Discussion in 'Amps and Cabs [BG]' started by spector29, Sep 22, 2008.


  1. spector29

    spector29

    Aug 30, 2007
    hi all,

    Quick question before I take this to a tech, I believe it's a cold solder but we'll see.

    Anyway the head when connected to a cab will basically make no noise at all, even after a good warm up so I have to crank it and then thump the E string to get any volume (only quiet) and then play to keep the volume rising or the amp warming up until it's fine.

    Problem again is I can knock the amp and it'll basically go back to nothing. Now and again the volume will drop or disappear if I don't play.

    Is it cold solder??
    What do you think.

    Cheers, Matt.
     
  2. spector29

    spector29

    Aug 30, 2007
    bump....
     
  3. spector29

    spector29

    Aug 30, 2007
    up....Anyone???
     
  4. spector29

    spector29

    Aug 30, 2007
  5. Navybass

    Navybass

    Mar 12, 2005
    Norfolk, Va.
    Just about anything electronic can be fixed, the bigh question is "is it worth fixing or will it cost less to just replace it?"

    Judging from those pictures, the big green component is a resistor, probably a biasing resistor for the output transistors, but there's no way of me giving an exact diagnosis since I can't see the whole circuit. The solder probably isn't the only problem, and might not be related to the problem at all.

    Usually those resistors will get fairly warm and discolor the board, now if the board or resistor were black and charred then I'd start worrying.

    Anyway, since it would seem that you don't have much of an electronics background I would take it to a reputable music store that has an amp tech and get an estimate. The worst thing you could possibly do is start messing with it if you don't know what you're doing. The least you could do is ruin a good amp, the most you could do is kill yourself from an electric shock. There are large capacitors in there that hold a considerable charge for quite a while and can still store lethal voltages even after days of the amp being unplugged. (no offense intended and if you do have an electronics background, I'm sorry for my last statement)
     
  6. spector29

    spector29

    Aug 30, 2007
    suppose you've got to cover your ass, you can't really say dive in prod things and see what you find.

    I definitely believe it's that spot, I'm not very electrical (just cables, input/output jacks and some chip replacement) but looking at that circuit that definitely seems to be the only problem. And would describe at one point getting a weird feedback that remained even when gain and volume were off.


    I just bought it second hand and the seller said it had been serviced multiple times by a reputable repairman.

    I find it hard to believe after seeing this.
     
  7. Navybass

    Navybass

    Mar 12, 2005
    Norfolk, Va.

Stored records
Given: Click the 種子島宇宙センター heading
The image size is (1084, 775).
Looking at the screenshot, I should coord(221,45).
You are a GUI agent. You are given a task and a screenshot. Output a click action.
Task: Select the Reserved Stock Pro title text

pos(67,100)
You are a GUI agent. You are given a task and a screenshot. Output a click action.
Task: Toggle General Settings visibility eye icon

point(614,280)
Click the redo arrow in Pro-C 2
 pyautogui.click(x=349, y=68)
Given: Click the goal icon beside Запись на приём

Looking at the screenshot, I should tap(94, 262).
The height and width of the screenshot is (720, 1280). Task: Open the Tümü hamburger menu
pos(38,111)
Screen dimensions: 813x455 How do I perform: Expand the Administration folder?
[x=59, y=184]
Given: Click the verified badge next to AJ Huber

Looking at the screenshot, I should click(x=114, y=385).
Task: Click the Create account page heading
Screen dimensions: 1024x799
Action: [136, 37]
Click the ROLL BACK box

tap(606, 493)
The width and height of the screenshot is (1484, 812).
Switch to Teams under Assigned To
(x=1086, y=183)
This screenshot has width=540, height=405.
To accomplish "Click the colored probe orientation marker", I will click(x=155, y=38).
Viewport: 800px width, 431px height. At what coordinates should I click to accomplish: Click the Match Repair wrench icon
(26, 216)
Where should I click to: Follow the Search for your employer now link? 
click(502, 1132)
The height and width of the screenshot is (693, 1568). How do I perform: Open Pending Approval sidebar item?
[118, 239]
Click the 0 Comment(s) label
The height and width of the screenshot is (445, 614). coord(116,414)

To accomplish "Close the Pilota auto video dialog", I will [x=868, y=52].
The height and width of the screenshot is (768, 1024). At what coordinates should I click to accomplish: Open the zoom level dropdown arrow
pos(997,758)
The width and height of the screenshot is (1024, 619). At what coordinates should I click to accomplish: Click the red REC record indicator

PARTS OF THE EXERCISE
A – Reproduce the part of the amp repair thread between "Usually those resistors" and "my last statement)", inclusive.
B – In the amp repair thread, what does Navybass say the big green component in the pictures is?

RESULTS OF THE TASKS
A –
Usually those resistors will get fairly warm and discolor the board, now if the board or resistor were black and charred then I'd start worrying.

    Anyway, since it would seem that you don't have much of an electronics background I would take it to a reputable music store that has an amp tech and get an estimate. The worst thing you could possibly do is start messing with it if you don't know what you're doing. The least you could do is ruin a good amp, the most you could do is kill yourself from an electric shock. There are large capacitors in there that hold a considerable charge for quite a while and can still store lethal voltages even after days of the amp being unplugged. (no offense intended and if you do have an electronics background, I'm sorry for my last statement)

B – A resistor, probably a biasing resistor for the output transistors.